►

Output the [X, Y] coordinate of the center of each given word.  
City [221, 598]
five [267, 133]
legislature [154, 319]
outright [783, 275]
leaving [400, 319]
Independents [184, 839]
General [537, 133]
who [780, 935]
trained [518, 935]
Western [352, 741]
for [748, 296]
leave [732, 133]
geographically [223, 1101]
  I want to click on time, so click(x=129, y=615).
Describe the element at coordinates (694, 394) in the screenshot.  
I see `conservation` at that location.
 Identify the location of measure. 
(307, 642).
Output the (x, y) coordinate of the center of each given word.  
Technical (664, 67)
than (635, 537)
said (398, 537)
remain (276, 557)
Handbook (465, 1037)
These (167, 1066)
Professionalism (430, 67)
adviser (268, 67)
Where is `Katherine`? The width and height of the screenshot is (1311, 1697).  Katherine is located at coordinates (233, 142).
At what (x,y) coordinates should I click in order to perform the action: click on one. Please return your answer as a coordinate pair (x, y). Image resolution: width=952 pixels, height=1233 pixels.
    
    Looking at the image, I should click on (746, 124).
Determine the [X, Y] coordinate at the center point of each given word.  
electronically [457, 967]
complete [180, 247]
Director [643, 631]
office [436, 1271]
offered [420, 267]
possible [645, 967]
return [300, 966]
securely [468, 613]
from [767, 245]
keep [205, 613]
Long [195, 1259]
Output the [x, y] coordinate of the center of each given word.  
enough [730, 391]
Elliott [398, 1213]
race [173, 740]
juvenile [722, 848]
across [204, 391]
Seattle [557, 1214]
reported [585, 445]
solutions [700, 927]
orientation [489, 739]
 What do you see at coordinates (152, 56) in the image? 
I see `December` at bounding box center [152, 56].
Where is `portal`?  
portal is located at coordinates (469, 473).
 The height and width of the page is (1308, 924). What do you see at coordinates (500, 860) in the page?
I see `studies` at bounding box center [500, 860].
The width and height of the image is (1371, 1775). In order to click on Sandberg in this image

◄

■ What this task involves
Give every row above, from the line containing "adviser (268, 67)" down to the line containing "Long [195, 1259]", as a numbered list, leaving out blank lines.

■ Complete answer
1. adviser (268, 67)
2. Where is `Katherine`? The width and height of the screenshot is (1311, 1697).  Katherine is located at coordinates (233, 142).
3. At what (x,y) coordinates should I click in order to perform the action: click on one. Please return your answer as a coordinate pair (x, y). Image resolution: width=952 pixels, height=1233 pixels.
4.     Looking at the image, I should click on (746, 124).
5. Determine the [X, Y] coordinate at the center point of each given word.  
6. electronically [457, 967]
7. complete [180, 247]
8. Director [643, 631]
9. office [436, 1271]
10. offered [420, 267]
11. possible [645, 967]
12. return [300, 966]
13. securely [468, 613]
14. from [767, 245]
15. keep [205, 613]
16. Long [195, 1259]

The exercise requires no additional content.